1. The trap, in plain English
You run a company in a competitive industry, say customer support or software development. An AI tool arrives that can do much of what your human employees do. The AI costs about $18,000 per role per year; a human costs $60,000, all-in. Every role you automate saves about $42,000.
You'd have to be sentimental or bad at math to leave that on the table. So you automate. Your competitors do too.
The workers you let go don't stop needing things; they stop buying things. Some of their spending went to your products, some to your competitors'. The income they would have circulated is mostly gone. Only a fraction returns via new jobs or unemployment insurance. Your cost-saving move just shrank the market you sell into.
But you're not alone. You share customers with N competitors. When you automate one role and destroy some demand, only 1/N of that damage lands on you. The rest spills onto your rivals. From any one firm's point of view, the cost savings look full-sized and the demand cost looks tiny. The same is true for every firm in the market.
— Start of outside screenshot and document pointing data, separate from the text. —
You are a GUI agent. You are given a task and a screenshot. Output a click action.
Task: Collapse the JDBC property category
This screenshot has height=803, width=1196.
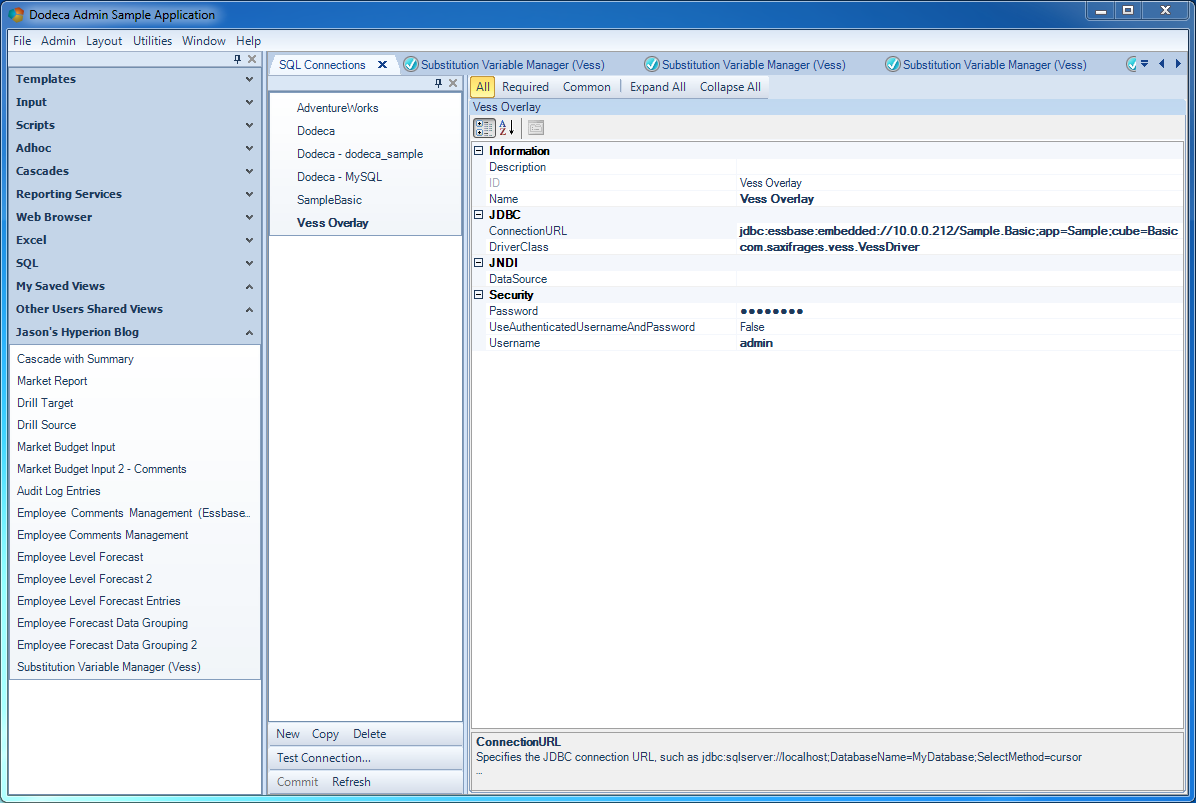click(479, 215)
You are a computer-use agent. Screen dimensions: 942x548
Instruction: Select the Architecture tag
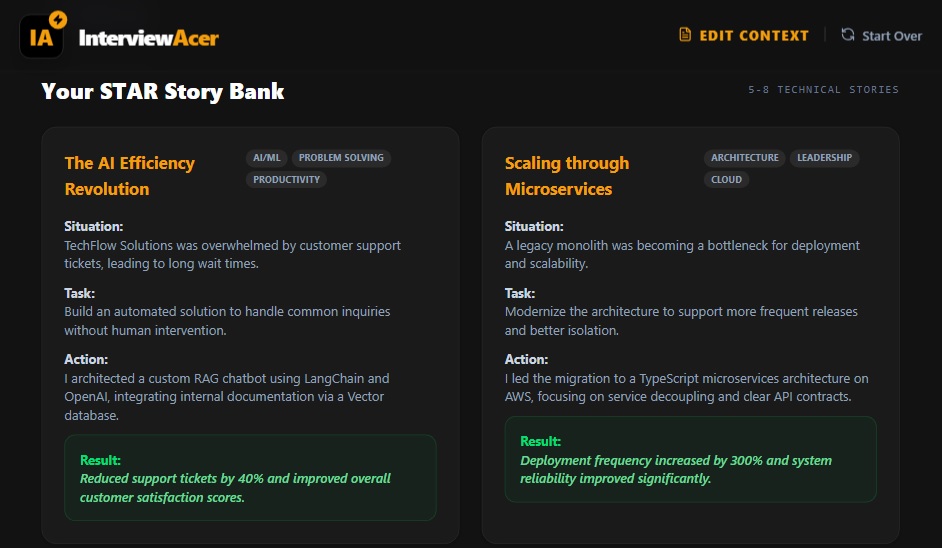(744, 157)
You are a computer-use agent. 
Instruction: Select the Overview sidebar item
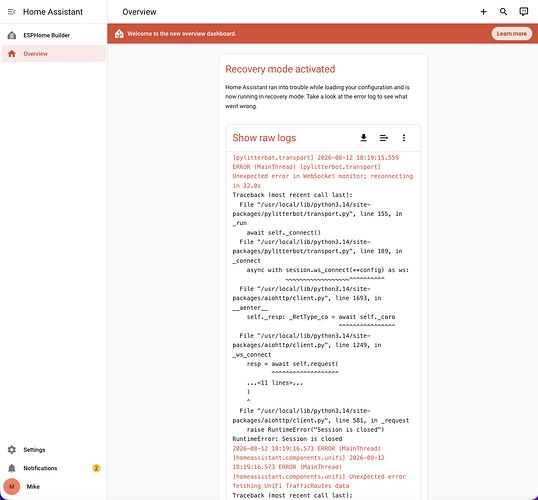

Every firm reaches the same conclusion and automates. Collectively, demand falls further than any single firm would have chosen. Profits fall, worker incomes fall, and a chunk of value evaporates outright.
Everyone could see this coming. The paper's model is deliberately transparent; every firm knows exactly what's happening. Rationality and foresight don't help. Automation is a strictly dominant strategy: no matter what anyone else does, each firm is individually better off automating. So everyone does.
Show the math
N symmetric firms each choose an automation rate $\alpha_i \in [0,1]$. Saving per role automated is $s = w - c$. Demand lost per role automated is $\ell = \lambda(1-\eta)w$, where $\lambda$ is the share of worker income spent in the sector and $\eta$ is the share of displaced wages replaced elsewhere. A quadratic friction $\tfrac{k}{2}\alpha_i^2$ captures the increasing difficulty of integrating AI task-by-task.
The Nash equilibrium subtracts only the firm's own share (1/N) of the demand damage; the cooperative optimum subtracts all of it. Wedge is positive whenever N > 1 and ℓ > 0.
2. Watch the mechanism
Four cupcake bakeries in a large city compete for the same customers. Each employs 50 workers (bakers, decorators, retail staff), who are themselves among the city's cupcake buyers. A new wave of automation (order kiosks, mixing robots, AI customer service) can handle about 40% of those workers' tasks at roughly a third the cost. Every firm will decide to automate; the private math is obvious. Click Next to advance one quarter at a time, and watch the lower chart: it tracks the spending these 200 workers contribute to the sector. By the end, every firm is worse off than if they'd coordinated.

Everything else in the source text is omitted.